Sacchetti bio a pagamento: i motivi di una polemica (esagerata)

Sacchetti bio a pagamento: i motivi di una polemica (esagerata)”

In effetti, al di là delle polemiche, non si capisce bene perché, se i sacchetti che usiamo sono davvero capaci di trasformarsi in compost senza inquinare raccogliendoli con i rifiuti umidi, debbano poi essere per forza essere a pagamento per disincentivarne l'uso.

Pioggia di proteste tra i cremonesi per i sacchetti della frutta e verdura diventati a pagamento dal primo gennaio: frutto di una normativa che impone ai supermercati il divieto di utilizzare i sacchetti di plastica che normalmente venivano utilizzati per confezionare i cibi freschi, per passare a quelli biodegradabili, che i negozi fanno pagare 2 o 3 centesimi. A dare una spiegazione ci ha provato il ministro dell'Ambiente Gianluca Galletti che, in riferimento ai sacchetti biodegradabili a pagamento, ha parlato di 'un atto di civiltà ecologica che pone l'Italia all'avanguardia nel mondo della protezione del territorio e del mare dall'inquinamento da plastiche e microplastiche'. Si stima una spesa per famiglia intorno ai 5 euro l'anno (pari ad una ventina di sacchetti al mese con un costo di due centesimi l'uno), quindi una inezia.

Una novità che da più parti si dice imposta dall'Unione europea ma così in realtà non è. L'Italia ha deciso di far pagare i sacchetti agli utenti finali, a chi ci mette dentro frutta e verdura, ma anche il pesce e i medicinali. Tutti questi sacchetti devono essere pagati dal consumatore - cosa che avveniva anche prima solo che a differenza del passato ora il prezzo appare nello scontrino.

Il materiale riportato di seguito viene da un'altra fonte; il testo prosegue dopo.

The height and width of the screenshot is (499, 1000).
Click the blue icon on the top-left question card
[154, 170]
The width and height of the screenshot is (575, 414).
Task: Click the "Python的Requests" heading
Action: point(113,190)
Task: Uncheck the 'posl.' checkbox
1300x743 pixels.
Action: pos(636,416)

La causa principale è l'incertezza dei consumatori sull'obbligo o meno di usare i sacchetti biodegradabili per acquistare le merci sfuse, pagandone il prezzo - che anche se molto basso ha acceso gli animi più degli aumenti dei pedaggi autostradali. Secondo l'Osservatorio di Assobioplastiche oscillerà fra 4,17 e 12,51 euro il prezzo che ogni famiglia dovrà aggiungere nel 2018 alla spesa alimentare fatta in supermercati e ipermercati.

Da qui nasce una delle notizie non verificate che girano in rete. In teoria la legge - il Ministero della Salute - vieta di poterli riutilizzare per fare la spesa.

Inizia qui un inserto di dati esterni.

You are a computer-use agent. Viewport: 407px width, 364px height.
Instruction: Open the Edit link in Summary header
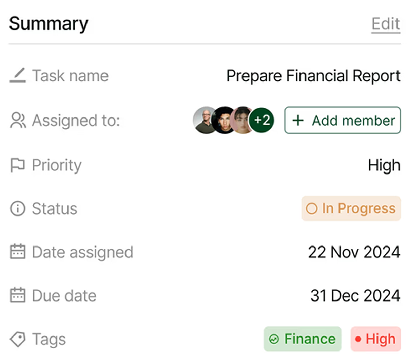(x=386, y=24)
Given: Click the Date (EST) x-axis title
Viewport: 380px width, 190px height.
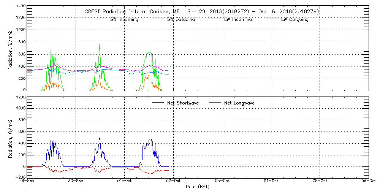Looking at the screenshot, I should point(198,187).
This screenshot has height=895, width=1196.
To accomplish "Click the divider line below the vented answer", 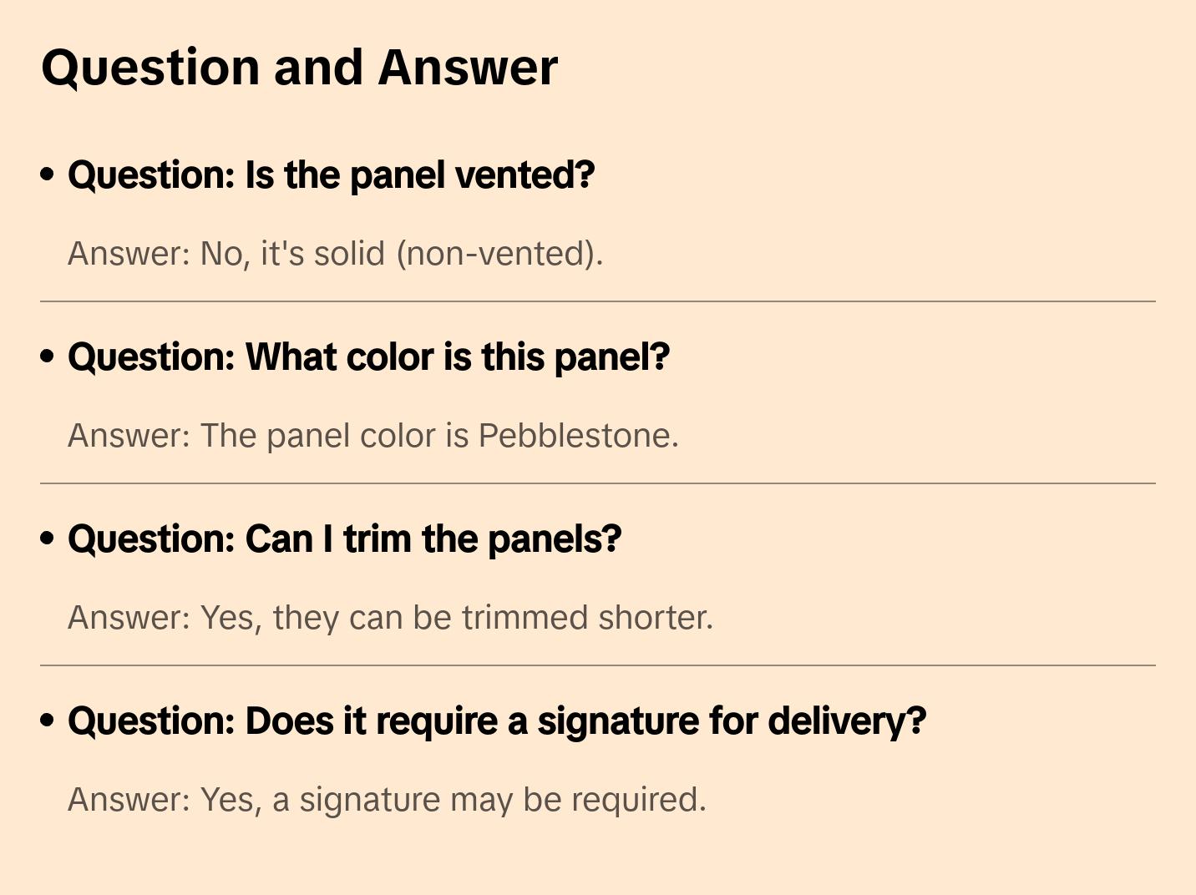I will pyautogui.click(x=598, y=301).
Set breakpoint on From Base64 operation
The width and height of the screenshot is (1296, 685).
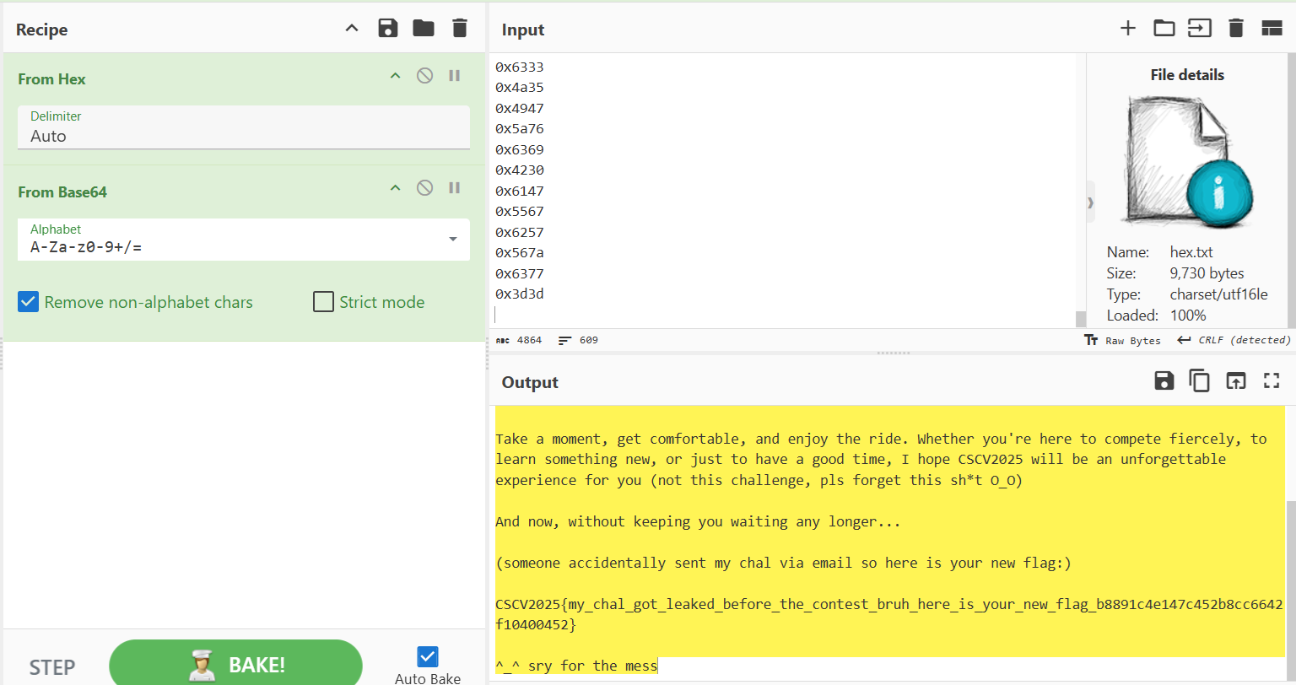pos(455,188)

Per tale motivo il Codacons presenterà domani una diffida al Ministero dello sviluppo economico, affinché emani una circolare che autorizzi i consumatori a portare da casa shopper per la spesa o buste trasparenti in grado di verificarne il contenuto.

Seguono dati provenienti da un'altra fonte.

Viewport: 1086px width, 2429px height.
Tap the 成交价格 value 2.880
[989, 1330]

Le alternative, in ogni caso, ci sono perché alcuni supermercati stanno offrendo gratuitamente le buste di carta, anche queste riciclabili. In Italia sì. E' anche vero che l'obiettivo è nobile ma per evitare che il consumatore si imbazzirisse come sta accadendo, bastava pensarci prima di scrivere nella legge sul Mezzogiorno che "le buste di plastica non possono essere distribuite a titolo gratuito". Sì, Coop Svizzera: sacchetti a retina, riutilizzabili e lavabili in lavatrice a 30°C, su cui si possono attaccare e staccare le etichette con il prezzo dei prodotti acquistati.

I sacchetti fanno più paura degli altri rincari.

. "E quanto all'accusa che il Parlamento lo avrebbe fatto per un'azienda amica del PD vorrei ricordare che in Italia ci sono circa 150 aziende che fabbricano sacchetti prodotti da materiale naturali e non da petrolio". Adesso non è più possibile.

'Fatta la legge, trovato l'inganno', recita un famoso detto. Senza contare la deriva di polemica politica; c'è chi infatti vede dietro questa norma, un favore fatto ad aziende i cui vertici sarebbero legati a filo doppio al centrosinistra.